La tension est également montée d'un cran entre les syndicats et le gouvernement, après le vote par les députés de la majorité d'un amendement rejetant, contre l'avis d'Eric Woerth, le projet de création de commissions paritaires de dialogue social dans les très petites entreprises (TPE).
Pour M. Thibault, il s'agit d'un nouveau coup de canif dans la loi du 20 août 2008 sur la représentativité syndicale, Jean-François Copé, le président du groupe UMP de l'Assemblée nationale, ayant ainsi cédé au lobbying du Medef et de la CGPME, contre l'avis de l'Union professionnelle artisanale (UPA) et de l'Union nationale des professions libérales (UNAPL) qui étaient favorables à cette disposition.

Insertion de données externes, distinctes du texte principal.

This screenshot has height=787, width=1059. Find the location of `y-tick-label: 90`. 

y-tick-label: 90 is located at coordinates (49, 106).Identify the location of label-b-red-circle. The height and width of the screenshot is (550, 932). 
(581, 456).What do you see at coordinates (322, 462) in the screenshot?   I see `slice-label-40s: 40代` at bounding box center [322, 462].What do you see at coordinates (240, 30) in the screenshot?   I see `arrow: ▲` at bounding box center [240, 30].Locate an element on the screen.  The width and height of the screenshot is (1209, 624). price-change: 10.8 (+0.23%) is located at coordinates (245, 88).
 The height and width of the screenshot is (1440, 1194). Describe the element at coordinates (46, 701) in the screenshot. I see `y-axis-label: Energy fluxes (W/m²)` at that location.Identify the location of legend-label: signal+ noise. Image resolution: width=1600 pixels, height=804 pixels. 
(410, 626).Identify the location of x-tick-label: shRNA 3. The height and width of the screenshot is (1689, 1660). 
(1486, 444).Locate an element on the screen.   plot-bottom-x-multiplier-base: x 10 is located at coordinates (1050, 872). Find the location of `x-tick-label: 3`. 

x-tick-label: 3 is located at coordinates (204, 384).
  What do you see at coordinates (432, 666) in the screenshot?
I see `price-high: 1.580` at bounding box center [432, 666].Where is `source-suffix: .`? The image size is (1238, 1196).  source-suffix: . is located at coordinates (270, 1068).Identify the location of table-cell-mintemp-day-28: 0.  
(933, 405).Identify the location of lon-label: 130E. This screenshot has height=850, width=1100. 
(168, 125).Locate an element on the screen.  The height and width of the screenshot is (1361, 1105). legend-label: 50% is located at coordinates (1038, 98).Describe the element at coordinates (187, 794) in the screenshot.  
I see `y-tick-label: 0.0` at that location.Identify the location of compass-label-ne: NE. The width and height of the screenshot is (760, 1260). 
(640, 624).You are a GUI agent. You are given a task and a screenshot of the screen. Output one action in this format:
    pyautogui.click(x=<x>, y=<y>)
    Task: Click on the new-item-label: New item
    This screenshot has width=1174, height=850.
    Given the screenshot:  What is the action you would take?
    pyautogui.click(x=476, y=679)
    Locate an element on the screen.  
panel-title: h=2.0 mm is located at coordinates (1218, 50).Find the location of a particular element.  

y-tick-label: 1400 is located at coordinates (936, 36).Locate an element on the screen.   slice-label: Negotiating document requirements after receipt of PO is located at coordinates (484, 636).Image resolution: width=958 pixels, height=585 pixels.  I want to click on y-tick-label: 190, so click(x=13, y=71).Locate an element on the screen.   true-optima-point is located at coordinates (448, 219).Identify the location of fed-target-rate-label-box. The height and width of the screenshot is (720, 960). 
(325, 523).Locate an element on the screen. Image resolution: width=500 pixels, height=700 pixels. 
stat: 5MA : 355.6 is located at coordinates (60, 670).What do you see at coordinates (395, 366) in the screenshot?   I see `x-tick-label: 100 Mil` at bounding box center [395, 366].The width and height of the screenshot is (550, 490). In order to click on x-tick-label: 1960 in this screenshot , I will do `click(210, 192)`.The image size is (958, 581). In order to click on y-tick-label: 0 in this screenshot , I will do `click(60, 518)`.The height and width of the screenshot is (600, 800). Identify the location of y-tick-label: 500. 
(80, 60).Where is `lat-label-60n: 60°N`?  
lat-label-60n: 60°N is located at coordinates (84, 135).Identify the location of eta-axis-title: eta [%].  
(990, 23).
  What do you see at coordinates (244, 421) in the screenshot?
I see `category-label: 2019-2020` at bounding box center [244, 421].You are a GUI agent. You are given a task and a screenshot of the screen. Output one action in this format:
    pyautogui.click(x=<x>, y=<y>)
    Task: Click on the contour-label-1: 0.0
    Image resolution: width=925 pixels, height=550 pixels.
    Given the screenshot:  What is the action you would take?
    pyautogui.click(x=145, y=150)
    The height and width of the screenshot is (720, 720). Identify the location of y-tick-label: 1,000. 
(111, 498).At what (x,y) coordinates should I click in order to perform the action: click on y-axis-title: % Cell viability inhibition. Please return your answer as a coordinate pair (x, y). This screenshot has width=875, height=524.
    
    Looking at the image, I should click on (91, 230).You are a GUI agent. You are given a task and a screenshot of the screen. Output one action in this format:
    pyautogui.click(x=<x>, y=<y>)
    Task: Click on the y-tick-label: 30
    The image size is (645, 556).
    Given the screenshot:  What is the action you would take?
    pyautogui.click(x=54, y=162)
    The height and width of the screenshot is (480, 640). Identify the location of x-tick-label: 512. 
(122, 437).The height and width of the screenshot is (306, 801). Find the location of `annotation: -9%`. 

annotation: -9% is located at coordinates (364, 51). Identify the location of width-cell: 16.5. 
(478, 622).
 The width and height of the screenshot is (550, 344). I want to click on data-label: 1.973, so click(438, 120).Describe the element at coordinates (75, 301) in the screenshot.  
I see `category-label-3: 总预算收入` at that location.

Pour Laurent Berger, secrétaire national de la CFDT, ce vote "témoigne d'une vision rétrograde du dialogue social qui serait uniquement une contrainte et non une solution utile pour les salariés et les entreprises". M. Berger y décèle "un fort mépris à l'égard du syndicalisme et un déni de son rôle dans la société".
Les syndicats voient dans ce vote sur les TPE un signal d'autant plus négatif que les députés UMP ont profité de l'affaiblissement du ministre du travail. Qu'en sera-t-il en septembre, compte tenu de l'évolution du climat politique, s'interrogent-ils, alors que M. Copé a déjà fait savoir qu'il entendait durcir le projet du gouvernement sur les retraites, notamment sur l'allongement des durées de cotisations. Avis de tempête en perspective.